J.C. Ryle once wrote, “Let no man ever delude you into supposing that you can be happy in this world without repentance.” The world offers its version of happiness, laughter, vacation, good company, cheerful songs. None of those things are wrong in themselves. But Ryle is right, true happiness is only found when we understand who we are in Christ and when we are living a life in which we are repenting of sin and turning toward him. “Quarreling with sin” makes a man happy.

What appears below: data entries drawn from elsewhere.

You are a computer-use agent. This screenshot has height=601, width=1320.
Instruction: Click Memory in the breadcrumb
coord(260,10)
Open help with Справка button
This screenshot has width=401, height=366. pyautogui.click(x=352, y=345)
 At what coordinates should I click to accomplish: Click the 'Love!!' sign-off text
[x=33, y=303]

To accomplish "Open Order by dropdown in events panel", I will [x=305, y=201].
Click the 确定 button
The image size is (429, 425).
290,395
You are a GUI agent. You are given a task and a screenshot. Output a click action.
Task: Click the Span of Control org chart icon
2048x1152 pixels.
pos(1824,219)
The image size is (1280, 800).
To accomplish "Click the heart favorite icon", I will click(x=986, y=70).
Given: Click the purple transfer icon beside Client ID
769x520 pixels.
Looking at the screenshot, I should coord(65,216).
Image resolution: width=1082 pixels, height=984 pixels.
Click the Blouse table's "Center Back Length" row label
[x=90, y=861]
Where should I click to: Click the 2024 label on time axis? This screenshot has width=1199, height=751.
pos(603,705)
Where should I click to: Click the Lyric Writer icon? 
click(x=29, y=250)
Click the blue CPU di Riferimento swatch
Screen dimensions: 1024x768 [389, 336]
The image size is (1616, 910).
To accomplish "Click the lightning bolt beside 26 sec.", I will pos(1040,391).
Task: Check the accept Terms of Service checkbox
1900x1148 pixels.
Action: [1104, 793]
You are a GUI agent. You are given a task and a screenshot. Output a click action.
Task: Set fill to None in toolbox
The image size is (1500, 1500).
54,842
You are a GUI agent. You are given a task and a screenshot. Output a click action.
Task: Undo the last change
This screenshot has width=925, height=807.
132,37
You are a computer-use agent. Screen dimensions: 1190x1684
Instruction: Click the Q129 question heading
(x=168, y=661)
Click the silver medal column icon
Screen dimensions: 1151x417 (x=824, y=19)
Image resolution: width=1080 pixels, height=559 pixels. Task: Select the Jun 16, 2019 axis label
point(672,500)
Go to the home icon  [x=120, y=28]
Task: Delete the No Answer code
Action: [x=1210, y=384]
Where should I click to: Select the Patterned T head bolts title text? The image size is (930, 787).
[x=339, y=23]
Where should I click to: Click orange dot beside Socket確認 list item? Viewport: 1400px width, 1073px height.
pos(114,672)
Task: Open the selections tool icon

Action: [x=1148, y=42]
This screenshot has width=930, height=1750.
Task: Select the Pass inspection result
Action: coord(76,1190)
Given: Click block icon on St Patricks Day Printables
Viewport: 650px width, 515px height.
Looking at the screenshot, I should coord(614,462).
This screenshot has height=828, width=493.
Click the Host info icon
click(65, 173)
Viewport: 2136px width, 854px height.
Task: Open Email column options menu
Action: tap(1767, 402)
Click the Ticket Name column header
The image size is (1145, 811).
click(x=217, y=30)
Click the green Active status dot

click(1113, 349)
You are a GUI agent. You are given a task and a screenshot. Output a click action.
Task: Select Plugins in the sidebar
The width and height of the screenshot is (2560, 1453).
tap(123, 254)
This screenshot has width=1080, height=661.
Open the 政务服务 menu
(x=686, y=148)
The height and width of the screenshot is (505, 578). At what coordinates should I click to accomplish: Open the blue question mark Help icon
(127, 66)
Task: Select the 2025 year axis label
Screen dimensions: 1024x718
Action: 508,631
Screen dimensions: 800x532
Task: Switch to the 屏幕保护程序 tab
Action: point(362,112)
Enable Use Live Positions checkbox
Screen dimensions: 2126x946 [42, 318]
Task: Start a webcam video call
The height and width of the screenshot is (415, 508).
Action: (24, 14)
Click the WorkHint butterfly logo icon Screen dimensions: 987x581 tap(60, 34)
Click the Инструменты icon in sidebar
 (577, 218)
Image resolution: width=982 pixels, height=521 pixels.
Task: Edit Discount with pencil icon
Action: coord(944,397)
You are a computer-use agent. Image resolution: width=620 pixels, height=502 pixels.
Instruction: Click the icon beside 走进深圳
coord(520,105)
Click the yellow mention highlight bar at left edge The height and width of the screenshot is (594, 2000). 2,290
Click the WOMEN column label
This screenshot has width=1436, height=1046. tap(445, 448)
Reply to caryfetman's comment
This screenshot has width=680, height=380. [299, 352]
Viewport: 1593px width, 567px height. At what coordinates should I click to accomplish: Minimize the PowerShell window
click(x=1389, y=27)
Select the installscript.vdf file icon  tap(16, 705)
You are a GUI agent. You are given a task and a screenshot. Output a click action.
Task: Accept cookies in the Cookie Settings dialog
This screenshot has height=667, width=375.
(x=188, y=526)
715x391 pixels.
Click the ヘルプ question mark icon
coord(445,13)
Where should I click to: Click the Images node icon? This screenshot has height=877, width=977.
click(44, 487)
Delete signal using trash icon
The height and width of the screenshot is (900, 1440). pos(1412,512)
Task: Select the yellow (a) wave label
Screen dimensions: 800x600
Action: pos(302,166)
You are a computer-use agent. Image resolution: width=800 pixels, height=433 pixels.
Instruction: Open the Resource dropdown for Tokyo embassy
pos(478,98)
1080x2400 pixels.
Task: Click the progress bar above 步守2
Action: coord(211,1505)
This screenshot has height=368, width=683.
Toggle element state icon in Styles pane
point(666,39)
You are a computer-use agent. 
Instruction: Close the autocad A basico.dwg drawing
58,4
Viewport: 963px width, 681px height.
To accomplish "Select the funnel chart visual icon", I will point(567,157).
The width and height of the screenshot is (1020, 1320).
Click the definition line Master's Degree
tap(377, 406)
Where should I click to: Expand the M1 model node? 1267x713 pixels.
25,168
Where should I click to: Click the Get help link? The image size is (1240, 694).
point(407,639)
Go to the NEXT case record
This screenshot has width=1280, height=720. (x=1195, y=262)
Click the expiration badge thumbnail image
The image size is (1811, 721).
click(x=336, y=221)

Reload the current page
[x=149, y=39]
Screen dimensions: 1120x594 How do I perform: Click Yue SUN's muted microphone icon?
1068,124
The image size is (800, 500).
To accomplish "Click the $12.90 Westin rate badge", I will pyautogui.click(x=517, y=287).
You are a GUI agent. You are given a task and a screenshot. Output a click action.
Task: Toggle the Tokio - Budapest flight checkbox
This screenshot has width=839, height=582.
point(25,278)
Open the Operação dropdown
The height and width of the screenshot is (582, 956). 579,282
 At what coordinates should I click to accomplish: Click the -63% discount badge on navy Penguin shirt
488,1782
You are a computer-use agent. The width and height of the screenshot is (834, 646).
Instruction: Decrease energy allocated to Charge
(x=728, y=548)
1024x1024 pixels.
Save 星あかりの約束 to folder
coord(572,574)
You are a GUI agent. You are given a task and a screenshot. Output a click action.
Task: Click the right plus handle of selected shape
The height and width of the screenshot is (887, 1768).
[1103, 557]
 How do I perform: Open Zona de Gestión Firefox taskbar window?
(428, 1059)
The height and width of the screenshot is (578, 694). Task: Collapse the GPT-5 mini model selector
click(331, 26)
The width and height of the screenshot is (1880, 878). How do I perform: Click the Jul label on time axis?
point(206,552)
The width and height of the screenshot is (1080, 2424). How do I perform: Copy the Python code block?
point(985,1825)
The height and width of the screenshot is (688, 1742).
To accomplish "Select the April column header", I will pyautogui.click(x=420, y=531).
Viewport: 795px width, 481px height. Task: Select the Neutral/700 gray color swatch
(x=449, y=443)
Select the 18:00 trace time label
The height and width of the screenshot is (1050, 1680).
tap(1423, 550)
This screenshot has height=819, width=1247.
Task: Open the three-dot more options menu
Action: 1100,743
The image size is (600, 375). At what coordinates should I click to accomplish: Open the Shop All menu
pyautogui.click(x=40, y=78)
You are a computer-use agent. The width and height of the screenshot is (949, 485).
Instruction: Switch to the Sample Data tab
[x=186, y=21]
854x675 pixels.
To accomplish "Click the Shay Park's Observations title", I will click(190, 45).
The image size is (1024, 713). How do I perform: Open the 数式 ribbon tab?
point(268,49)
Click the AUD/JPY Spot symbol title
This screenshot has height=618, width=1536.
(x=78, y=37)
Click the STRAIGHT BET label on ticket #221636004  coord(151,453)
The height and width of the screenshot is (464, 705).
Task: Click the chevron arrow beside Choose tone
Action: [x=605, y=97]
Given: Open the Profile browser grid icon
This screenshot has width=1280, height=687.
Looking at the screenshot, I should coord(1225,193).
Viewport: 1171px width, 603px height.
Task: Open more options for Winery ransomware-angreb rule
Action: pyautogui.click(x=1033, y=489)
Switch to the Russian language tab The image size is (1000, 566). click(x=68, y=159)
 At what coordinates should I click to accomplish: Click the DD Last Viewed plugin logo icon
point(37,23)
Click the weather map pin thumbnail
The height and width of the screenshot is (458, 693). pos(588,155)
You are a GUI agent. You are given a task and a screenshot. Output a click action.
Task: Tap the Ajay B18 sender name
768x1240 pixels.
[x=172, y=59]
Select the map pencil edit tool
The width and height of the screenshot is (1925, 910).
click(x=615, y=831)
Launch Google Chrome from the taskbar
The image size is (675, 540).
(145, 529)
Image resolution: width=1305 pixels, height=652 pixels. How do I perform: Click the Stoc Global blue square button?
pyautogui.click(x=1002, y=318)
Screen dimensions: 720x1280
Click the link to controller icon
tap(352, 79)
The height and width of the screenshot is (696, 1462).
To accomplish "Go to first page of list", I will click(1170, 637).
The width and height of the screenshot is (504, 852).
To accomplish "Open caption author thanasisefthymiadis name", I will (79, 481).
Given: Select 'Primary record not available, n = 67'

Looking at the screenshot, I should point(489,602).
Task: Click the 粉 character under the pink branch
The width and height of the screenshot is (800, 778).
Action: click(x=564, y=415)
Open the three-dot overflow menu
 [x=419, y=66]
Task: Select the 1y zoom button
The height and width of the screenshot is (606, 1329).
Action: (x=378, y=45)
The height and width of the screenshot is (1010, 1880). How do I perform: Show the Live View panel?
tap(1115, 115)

So what is repentance? Theodore Beza defined it this way: “Repentance is the true conversion of our life unto God, proceeding from the true and sound fear of God, whereby the sinner, leaving the folly of sin, comes home again and changes the former purpose of his mind into a better.” It is a conversion of life. It is a turning. It proceeds from a true and reverent fear of the Lord, and it results in coming home to something far better than what was left behind.

The Words for Repentance 

To understand repentance rightly, we need to understand what the Scriptures mean by the word itself. There are only a handful of words in the original languages translated as “repent” or “repentance,” and each of them adds something to our understanding.

The first Hebrew word is naham, to be sorry, to relent, to comfort. It carries with it an emotional component, a deep inward feeling of grief. Biblical repentance is not merely a directional change, as if someone was doing A and now does B instead. True repentance has an inward dimension. There is a desire, a feeling, a real inward grief over sin that accompanies the turning.

The second Hebrew word is shub, and it is the most common Old Testament word for repentance. It means simply to turn, or to return. “Return to me and I will return to you,” says the Lord. This word is found hundreds of times throughout the prophets. It is the constant call of the covenant: turn from your ways, turn from your sin, and turn back toward the God who made promises to you. Shub emphasizes both behavioral and directional change.

Leaving the Old Testament, we find in the New Testament the Greek word metanoia, which means repentance. Meta means after or change; noia comes from nous, meaning mind. So literally, a change of mind. But in biblical usage it is something far deeper than an intellectual adjustment. It is a reorientation of the whole person; the mind, will, and affections together. This is the word Jesus used in his very first sermon: “Repent, for the kingdom of heaven is at hand.” Repentance was the central call of the gospel from the first moment of his public ministry. And importantly, in Revelation chapters two and three, Jesus calls the churches to repentance as well. Repentance is not merely the entrance into the Christian life. It is the continuation of the Christian life.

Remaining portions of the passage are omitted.